Supplies Inventory Purchases Method vs Consumption Method – Governmental Accounting
What is inventory?
The items in inventory are those that a company sells to customers for a profit. For instance, the books that a bookstore sells to its customers make up its inventory. Items that a company produces or buys from suppliers or distributors are considered inventory. Raw materials used by the company to create the products it sells can also be referred to as inventory. Businesses may sell the items they buy as-is or combine them to make a new product when they buy inventory. Typically, businesses do not want to keep inventory around for too long because it could result in storage costs or become dated.
What are supplies?
Supplies are items that businesses use on a daily basis to conduct their operations. These resources aid staff members in carrying out their regular duties or generating revenue. Due to their use, these items frequently have a limited lifespan and end up costing businesses money. Until they are used, supplies are considered current assets in accounting before they are classified as expenses. Pens, paper clips, and printer ink are typical examples of office supplies used by businesses.
What are the differences between supplies and inventory?
Both supplies and inventory are necessary resources that businesses keep on hand. The following are some of the key distinctions between these two ideas:
As mentioned, supplies and inventory serve different purposes for businesses. Individuals purchase supplies to support their businesss operations. These materials could facilitate the smooth operation of the company or help staff members carry out their regular duties. In contrast, inventory is made up of goods that companies buy or produce in order to sell to customers and turn a profit. For instance, the various clothing items that a clothing boutique sells are included in its inventory. Supplies used by staff to clean the store after hours and bags used to carry customers’ purchases out of the store are among these items.
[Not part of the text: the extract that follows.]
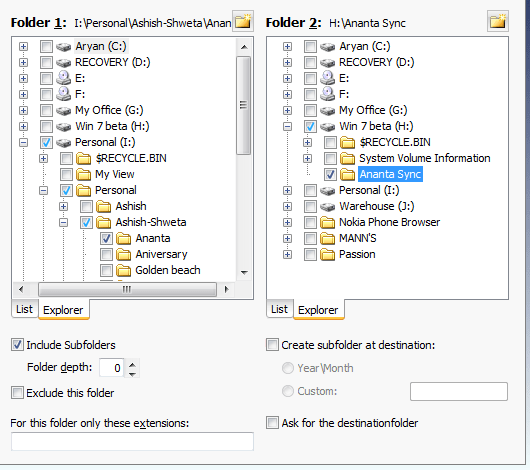Increase the Folder depth with up arrow

[132, 365]
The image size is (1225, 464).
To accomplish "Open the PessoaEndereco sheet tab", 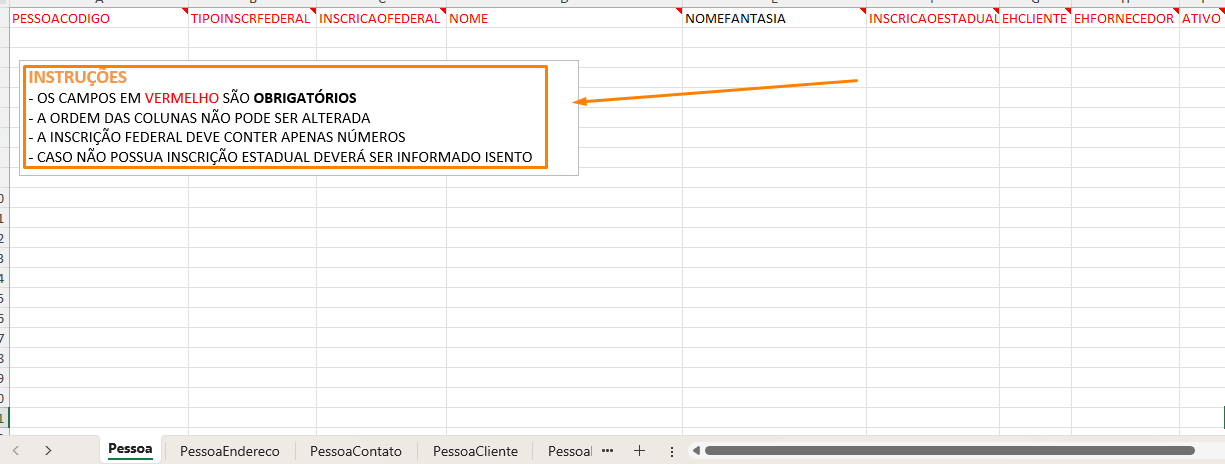I will (x=229, y=451).
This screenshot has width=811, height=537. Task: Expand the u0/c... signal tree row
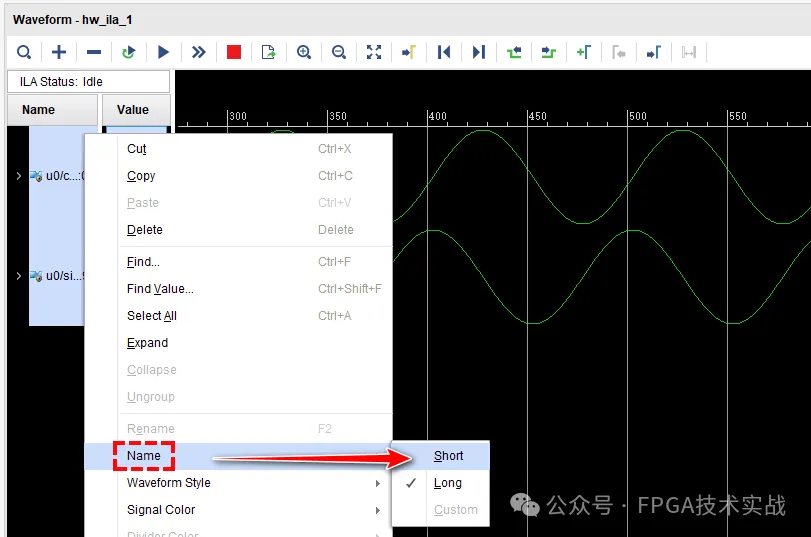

Supplies and inventory represent two distinct concepts in accounting. As mentioned, supplies are current assets until they are used by the company. The dollar amount of the unused supplies that a business has on hand can therefore be listed as “supplies” under the assets section. The company may also include the cost of the supplies used during the accounting period in the “supplies expense” section of the financial statements.
Additionally, since inventory represents goods that companies hold but intend to sell within the year, businesses include it as a current asset on their balance sheets. Businesses can keep track of a variety of inventory types, including raw materials, goods in production, and finished goods. Businesses report the value of inventory on the balance sheet based on the cost of acquisition. When a business sells inventory items, those costs are transferred from the inventory category to the income statements’ cost of goods sold and product revenue categories.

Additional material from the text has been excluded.